[WHAT IS EXPECTED]:
Locate each line in the records below that contains the string "arrow", matching case exactly, and copy every such line.

++++++++++

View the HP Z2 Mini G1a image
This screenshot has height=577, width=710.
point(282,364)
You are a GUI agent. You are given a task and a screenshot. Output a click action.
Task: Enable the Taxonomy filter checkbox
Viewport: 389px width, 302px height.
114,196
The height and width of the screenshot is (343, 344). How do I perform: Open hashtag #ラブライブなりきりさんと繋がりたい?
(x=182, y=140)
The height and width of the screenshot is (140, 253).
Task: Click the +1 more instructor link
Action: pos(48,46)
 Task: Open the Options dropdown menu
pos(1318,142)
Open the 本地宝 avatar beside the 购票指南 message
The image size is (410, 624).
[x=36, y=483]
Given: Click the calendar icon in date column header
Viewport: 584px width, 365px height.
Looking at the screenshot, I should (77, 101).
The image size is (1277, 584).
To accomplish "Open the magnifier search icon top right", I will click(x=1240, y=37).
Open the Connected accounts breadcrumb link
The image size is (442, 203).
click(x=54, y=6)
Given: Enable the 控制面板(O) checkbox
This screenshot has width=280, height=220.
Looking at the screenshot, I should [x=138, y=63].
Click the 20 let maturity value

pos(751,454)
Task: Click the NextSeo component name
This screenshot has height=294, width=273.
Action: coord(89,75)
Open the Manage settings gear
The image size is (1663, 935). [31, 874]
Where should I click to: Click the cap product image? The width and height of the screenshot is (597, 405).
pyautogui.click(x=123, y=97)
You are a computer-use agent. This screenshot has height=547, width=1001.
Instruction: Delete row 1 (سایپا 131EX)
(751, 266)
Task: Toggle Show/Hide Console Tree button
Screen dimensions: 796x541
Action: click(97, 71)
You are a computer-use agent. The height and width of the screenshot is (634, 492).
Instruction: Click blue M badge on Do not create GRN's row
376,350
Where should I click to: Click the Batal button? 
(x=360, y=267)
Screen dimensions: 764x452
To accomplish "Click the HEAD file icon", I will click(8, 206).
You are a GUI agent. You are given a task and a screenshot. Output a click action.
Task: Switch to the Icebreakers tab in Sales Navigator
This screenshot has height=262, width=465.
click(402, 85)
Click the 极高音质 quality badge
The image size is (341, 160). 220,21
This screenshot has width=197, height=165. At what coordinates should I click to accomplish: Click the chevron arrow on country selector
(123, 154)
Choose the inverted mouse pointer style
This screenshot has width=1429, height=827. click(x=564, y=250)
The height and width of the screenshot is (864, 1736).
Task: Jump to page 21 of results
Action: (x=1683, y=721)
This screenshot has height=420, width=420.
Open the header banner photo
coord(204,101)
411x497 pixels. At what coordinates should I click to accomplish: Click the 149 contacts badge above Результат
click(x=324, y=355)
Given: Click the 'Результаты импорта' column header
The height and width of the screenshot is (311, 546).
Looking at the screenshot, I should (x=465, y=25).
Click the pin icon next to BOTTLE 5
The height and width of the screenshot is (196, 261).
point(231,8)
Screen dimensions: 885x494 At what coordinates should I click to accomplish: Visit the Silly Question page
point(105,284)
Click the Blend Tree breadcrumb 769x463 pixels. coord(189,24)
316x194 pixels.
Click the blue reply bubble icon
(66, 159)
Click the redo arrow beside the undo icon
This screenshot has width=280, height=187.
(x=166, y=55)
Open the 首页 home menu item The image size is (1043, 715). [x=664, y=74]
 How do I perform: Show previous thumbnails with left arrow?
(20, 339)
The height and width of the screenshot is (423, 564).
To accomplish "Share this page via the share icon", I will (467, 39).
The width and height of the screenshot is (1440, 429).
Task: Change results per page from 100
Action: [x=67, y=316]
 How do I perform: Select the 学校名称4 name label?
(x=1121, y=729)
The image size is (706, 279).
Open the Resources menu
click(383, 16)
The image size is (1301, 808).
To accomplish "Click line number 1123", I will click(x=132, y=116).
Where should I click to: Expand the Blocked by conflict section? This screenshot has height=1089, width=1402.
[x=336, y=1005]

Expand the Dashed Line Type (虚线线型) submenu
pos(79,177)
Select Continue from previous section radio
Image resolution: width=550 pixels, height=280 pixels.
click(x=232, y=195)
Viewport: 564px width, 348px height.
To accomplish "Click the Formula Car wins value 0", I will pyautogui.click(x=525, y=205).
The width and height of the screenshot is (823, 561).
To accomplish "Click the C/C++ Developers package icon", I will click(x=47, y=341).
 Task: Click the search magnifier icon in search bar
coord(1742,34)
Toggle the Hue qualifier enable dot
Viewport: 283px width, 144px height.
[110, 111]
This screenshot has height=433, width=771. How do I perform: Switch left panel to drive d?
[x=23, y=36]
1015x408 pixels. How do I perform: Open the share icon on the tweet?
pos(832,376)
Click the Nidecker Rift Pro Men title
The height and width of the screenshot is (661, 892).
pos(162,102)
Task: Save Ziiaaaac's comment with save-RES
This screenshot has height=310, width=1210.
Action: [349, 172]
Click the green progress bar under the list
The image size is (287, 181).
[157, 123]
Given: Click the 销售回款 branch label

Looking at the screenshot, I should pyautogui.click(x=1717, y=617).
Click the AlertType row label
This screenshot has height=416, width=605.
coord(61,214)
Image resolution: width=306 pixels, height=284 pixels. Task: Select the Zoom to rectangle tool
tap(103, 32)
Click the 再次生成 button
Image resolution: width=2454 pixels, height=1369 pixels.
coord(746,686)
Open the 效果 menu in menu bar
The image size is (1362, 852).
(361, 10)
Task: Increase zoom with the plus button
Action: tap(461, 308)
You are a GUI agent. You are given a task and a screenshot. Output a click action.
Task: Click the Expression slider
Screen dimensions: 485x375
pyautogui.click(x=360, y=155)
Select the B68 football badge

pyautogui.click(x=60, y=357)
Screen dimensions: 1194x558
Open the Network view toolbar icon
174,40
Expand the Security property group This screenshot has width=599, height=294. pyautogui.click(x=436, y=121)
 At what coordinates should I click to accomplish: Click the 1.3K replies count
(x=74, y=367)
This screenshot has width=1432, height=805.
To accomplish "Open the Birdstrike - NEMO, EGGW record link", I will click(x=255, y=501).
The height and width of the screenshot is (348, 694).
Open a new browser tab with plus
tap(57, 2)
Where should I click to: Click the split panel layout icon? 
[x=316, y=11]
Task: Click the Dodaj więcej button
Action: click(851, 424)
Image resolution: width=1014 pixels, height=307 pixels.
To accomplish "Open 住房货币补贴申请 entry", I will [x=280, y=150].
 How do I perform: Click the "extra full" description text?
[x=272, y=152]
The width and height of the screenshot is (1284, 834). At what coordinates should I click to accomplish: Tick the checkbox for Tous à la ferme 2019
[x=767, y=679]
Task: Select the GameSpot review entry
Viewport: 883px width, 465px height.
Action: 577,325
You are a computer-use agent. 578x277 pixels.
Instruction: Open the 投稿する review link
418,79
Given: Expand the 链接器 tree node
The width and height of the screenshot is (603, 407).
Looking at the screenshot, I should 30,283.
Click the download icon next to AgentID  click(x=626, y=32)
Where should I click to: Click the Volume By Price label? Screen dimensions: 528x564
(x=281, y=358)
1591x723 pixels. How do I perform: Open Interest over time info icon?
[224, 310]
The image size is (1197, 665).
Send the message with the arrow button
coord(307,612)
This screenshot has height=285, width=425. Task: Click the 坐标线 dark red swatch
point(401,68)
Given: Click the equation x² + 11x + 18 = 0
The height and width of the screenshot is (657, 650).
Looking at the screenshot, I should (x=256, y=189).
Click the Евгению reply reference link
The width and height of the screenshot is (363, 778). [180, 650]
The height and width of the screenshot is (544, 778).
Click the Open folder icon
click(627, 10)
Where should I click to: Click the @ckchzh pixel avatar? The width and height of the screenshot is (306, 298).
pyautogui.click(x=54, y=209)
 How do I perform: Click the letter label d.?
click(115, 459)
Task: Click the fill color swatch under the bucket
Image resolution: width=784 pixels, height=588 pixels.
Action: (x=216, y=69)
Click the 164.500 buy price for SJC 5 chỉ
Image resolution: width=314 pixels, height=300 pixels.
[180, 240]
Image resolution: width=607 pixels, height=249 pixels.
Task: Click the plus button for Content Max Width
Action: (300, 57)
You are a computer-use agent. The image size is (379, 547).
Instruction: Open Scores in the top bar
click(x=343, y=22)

++++++++++

[EXPECTED ANSWER]:
This screenshot has width=197, height=165. At what coordinates should I click to accomplish: Click the chevron arrow on country selector
Click the redo arrow beside the undo icon
 How do I perform: Show previous thumbnails with left arrow?
Send the message with the arrow button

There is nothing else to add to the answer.